AVAILABLE RECORDS —
┏━━
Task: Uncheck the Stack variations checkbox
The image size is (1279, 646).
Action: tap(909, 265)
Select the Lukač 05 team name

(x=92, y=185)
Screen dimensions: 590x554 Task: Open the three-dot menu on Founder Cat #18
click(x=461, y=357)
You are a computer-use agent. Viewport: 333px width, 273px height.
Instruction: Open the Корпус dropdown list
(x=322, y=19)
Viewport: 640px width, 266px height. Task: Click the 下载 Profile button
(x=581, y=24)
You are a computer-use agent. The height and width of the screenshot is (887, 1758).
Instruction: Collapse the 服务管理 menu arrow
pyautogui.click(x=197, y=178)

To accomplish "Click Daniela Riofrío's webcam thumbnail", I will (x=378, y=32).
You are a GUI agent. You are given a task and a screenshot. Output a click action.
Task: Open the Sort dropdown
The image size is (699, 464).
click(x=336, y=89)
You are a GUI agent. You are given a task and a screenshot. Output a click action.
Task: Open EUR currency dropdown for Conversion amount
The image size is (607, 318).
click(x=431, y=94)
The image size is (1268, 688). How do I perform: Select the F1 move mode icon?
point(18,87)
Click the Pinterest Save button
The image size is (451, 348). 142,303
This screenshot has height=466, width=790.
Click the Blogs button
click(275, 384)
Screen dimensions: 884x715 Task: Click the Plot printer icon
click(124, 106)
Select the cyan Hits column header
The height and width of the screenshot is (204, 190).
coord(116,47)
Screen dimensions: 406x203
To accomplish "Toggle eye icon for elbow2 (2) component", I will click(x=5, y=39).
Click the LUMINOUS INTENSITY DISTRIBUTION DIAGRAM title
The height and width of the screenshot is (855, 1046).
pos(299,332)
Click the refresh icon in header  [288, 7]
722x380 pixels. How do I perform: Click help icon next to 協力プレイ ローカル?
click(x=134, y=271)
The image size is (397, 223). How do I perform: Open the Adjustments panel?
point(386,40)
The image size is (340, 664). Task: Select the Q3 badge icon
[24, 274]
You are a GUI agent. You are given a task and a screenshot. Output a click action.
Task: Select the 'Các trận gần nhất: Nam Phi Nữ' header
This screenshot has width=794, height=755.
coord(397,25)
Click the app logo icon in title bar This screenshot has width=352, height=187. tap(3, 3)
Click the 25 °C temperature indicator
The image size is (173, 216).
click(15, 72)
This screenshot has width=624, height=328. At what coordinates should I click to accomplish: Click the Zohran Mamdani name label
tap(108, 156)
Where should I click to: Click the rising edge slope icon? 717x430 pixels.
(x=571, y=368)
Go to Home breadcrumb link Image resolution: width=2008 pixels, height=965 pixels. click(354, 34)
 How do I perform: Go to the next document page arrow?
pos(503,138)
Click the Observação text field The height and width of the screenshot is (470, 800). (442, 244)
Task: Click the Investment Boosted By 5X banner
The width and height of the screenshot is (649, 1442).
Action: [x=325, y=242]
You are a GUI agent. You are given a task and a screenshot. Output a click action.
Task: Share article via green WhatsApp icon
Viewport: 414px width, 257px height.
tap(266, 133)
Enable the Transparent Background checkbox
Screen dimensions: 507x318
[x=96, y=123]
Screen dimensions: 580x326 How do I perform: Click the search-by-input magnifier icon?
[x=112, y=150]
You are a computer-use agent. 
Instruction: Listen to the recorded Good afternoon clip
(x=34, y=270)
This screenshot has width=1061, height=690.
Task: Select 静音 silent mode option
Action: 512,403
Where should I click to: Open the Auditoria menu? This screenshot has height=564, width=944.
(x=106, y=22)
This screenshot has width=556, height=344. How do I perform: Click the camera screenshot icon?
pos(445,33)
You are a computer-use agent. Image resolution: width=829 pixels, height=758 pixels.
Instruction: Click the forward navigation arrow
┗━━
WORK REQUIRED —
Each line of the data must be copied exactly as it appears.

ANSWER BOX —
Task: Uncheck the Stack variations checkbox
The image size is (1279, 646).
Action: tap(909, 265)
Select the Lukač 05 team name

(x=92, y=185)
Screen dimensions: 590x554 Task: Open the three-dot menu on Founder Cat #18
click(x=461, y=357)
You are a computer-use agent. Viewport: 333px width, 273px height.
Instruction: Open the Корпус dropdown list
(x=322, y=19)
Viewport: 640px width, 266px height. Task: Click the 下载 Profile button
(x=581, y=24)
You are a computer-use agent. The height and width of the screenshot is (887, 1758).
Instruction: Collapse the 服务管理 menu arrow
pyautogui.click(x=197, y=178)

To accomplish "Click Daniela Riofrío's webcam thumbnail", I will (x=378, y=32).
You are a GUI agent. You are given a task and a screenshot. Output a click action.
Task: Open the Sort dropdown
The image size is (699, 464).
click(x=336, y=89)
You are a GUI agent. You are given a task and a screenshot. Output a click action.
Task: Open EUR currency dropdown for Conversion amount
The image size is (607, 318).
click(x=431, y=94)
The image size is (1268, 688). How do I perform: Select the F1 move mode icon?
point(18,87)
Click the Pinterest Save button
The image size is (451, 348). 142,303
This screenshot has height=466, width=790.
Click the Blogs button
click(275, 384)
Screen dimensions: 884x715 Task: Click the Plot printer icon
click(124, 106)
Select the cyan Hits column header
The height and width of the screenshot is (204, 190).
coord(116,47)
Screen dimensions: 406x203
To accomplish "Toggle eye icon for elbow2 (2) component", I will click(x=5, y=39).
Click the LUMINOUS INTENSITY DISTRIBUTION DIAGRAM title
The height and width of the screenshot is (855, 1046).
pos(299,332)
Click the refresh icon in header  [288, 7]
722x380 pixels. How do I perform: Click help icon next to 協力プレイ ローカル?
click(x=134, y=271)
The image size is (397, 223). How do I perform: Open the Adjustments panel?
point(386,40)
The image size is (340, 664). Task: Select the Q3 badge icon
[24, 274]
You are a GUI agent. You are given a task and a screenshot. Output a click action.
Task: Select the 'Các trận gần nhất: Nam Phi Nữ' header
This screenshot has width=794, height=755.
coord(397,25)
Click the app logo icon in title bar This screenshot has width=352, height=187. tap(3, 3)
Click the 25 °C temperature indicator
The image size is (173, 216).
click(15, 72)
This screenshot has width=624, height=328. At what coordinates should I click to accomplish: Click the Zohran Mamdani name label
tap(108, 156)
Where should I click to: Click the rising edge slope icon? 717x430 pixels.
(x=571, y=368)
Go to Home breadcrumb link Image resolution: width=2008 pixels, height=965 pixels. click(354, 34)
 How do I perform: Go to the next document page arrow?
pos(503,138)
Click the Observação text field The height and width of the screenshot is (470, 800). (442, 244)
Task: Click the Investment Boosted By 5X banner
The width and height of the screenshot is (649, 1442).
Action: [x=325, y=242]
You are a GUI agent. You are given a task and a screenshot. Output a click action.
Task: Share article via green WhatsApp icon
Viewport: 414px width, 257px height.
tap(266, 133)
Enable the Transparent Background checkbox
Screen dimensions: 507x318
[x=96, y=123]
Screen dimensions: 580x326 How do I perform: Click the search-by-input magnifier icon?
[x=112, y=150]
You are a computer-use agent. 
Instruction: Listen to the recorded Good afternoon clip
(x=34, y=270)
This screenshot has width=1061, height=690.
Task: Select 静音 silent mode option
Action: 512,403
Where should I click to: Open the Auditoria menu? This screenshot has height=564, width=944.
(x=106, y=22)
This screenshot has width=556, height=344. How do I perform: Click the camera screenshot icon?
pos(445,33)
You are a computer-use agent. Image resolution: width=829 pixels, height=758 pixels.
Instruction: Click the forward navigation arrow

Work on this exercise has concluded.